Exercise description: Copy out each line of the listing that has the word "height" in it.

---+---

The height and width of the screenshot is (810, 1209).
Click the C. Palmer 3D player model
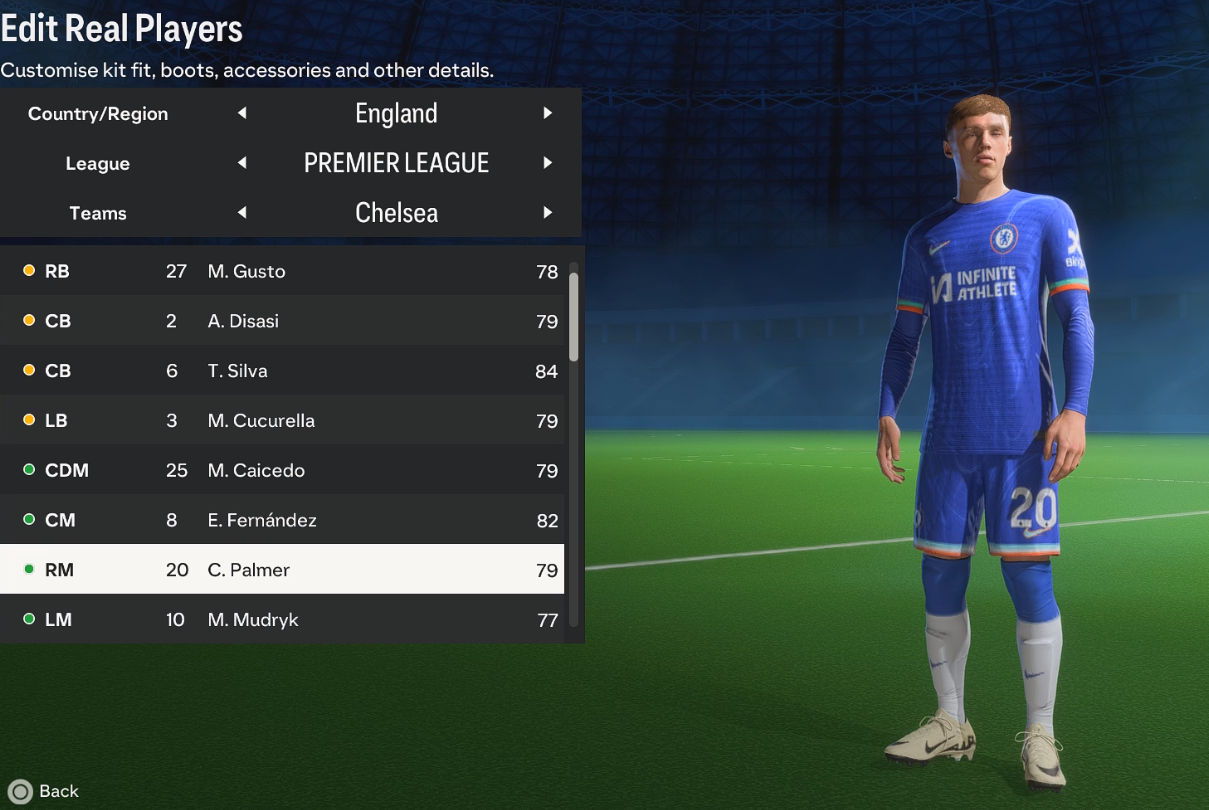point(985,440)
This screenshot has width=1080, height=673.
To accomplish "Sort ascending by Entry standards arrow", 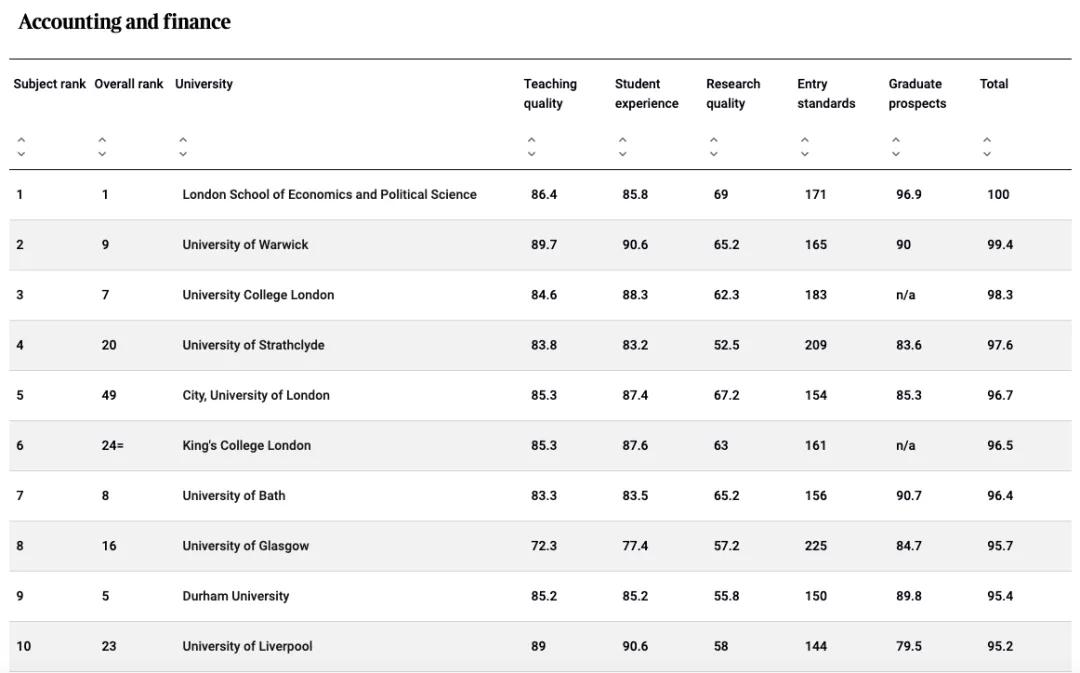I will pos(804,141).
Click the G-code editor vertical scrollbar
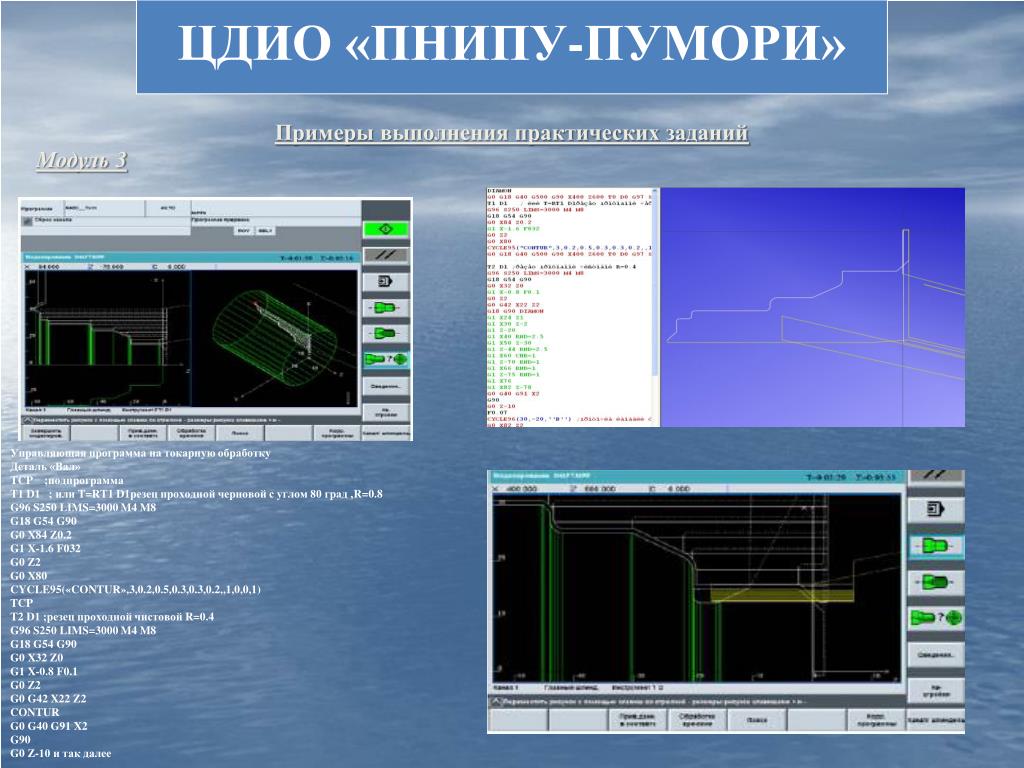Screen dimensions: 1024x768 point(655,307)
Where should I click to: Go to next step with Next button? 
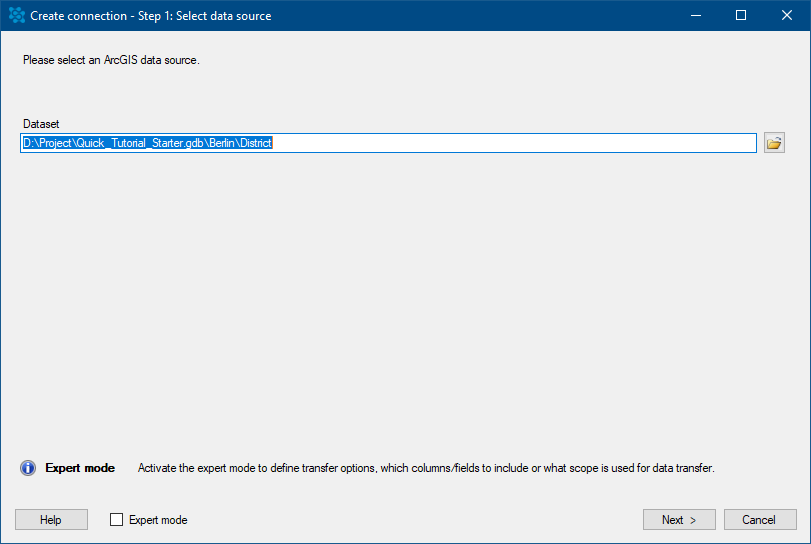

---+---

Written response:
The height and width of the screenshot is (810, 1209).
This screenshot has width=1080, height=673.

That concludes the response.